Treating Ringworm

Ringworm is a common fungal disease in goats. It is a fungus, not a worm, and mostly appears during prolonged periods of wet weather. As with many other skin conditions, keeping the loafing and sleeping areas clean and dry will help reduce the occurrence of ringworm.

Ringworm can be located almost anywhere on the goat’s body. Left untreated, it gets bigger and bigger.

Warning: Ringworm is contagious both to other goats and livestock, and even to humans.

In the case of ringworm, we treat twice daily.


We begin by (again, wearing gloves) picking the ringworm ‘scabs.’ After the scabs have been ‘picked,’ dry any puss that comes out with a paper towel. Spray with WD-40 on any area showing ringworm signs. Allow to rest with this until evening.
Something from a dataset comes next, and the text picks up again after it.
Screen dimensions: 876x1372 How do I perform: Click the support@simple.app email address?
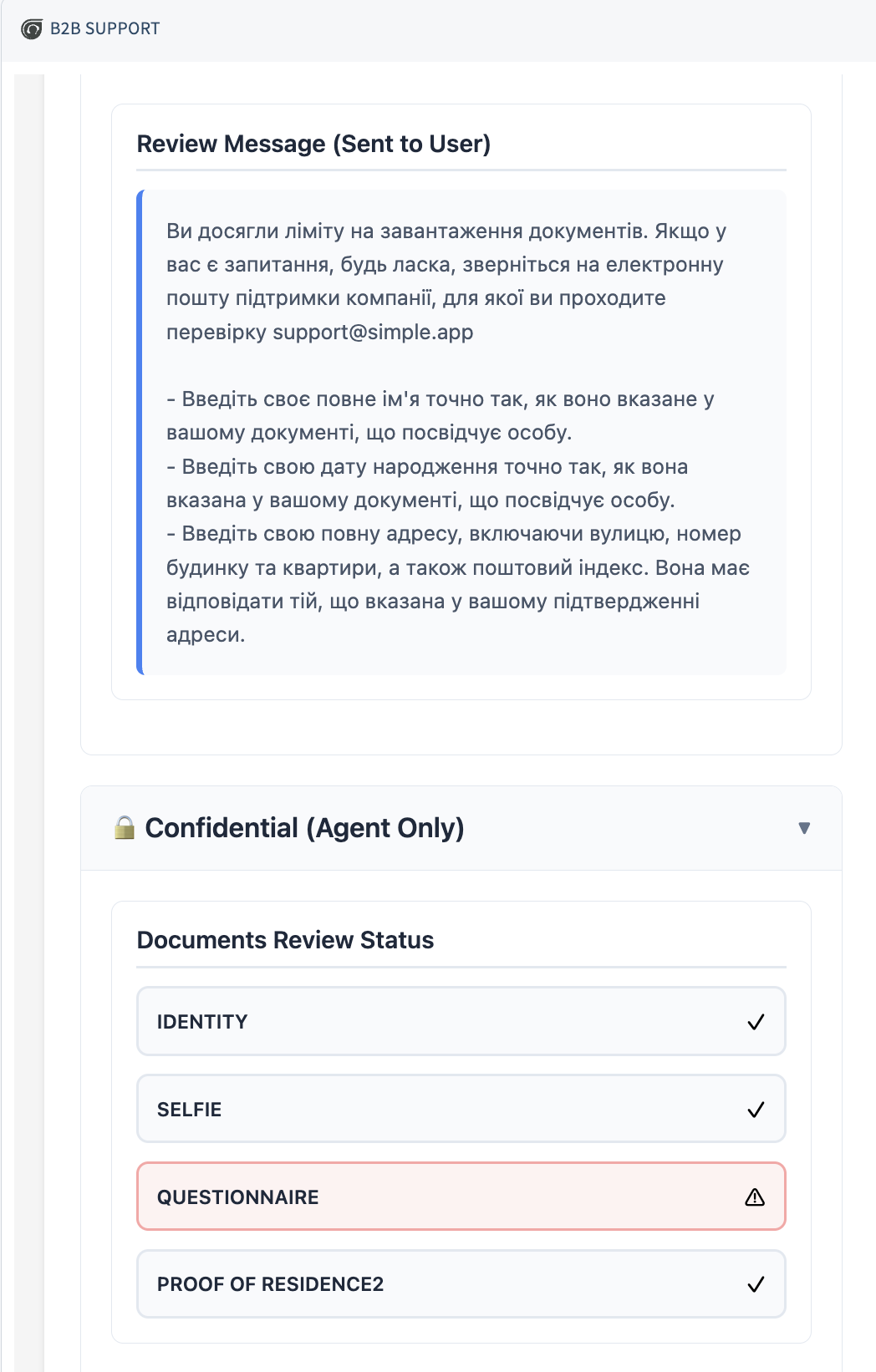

Evening Treatment: Apply straight tea tree oil on any area showing ringworm signs, then spray with iodine. Dust with sulfur, and give 1 tsp sulfur internally. We also at this time give 1 tsp of copper sulfate, along with a Tbsp of dolomite internally.

We continue this treatment until all areas dry up; we then let it scab over. Most of the time, this comes about 8 days after treatment. It will normally take about 3 weeks for the hair to grow back in the affected areas.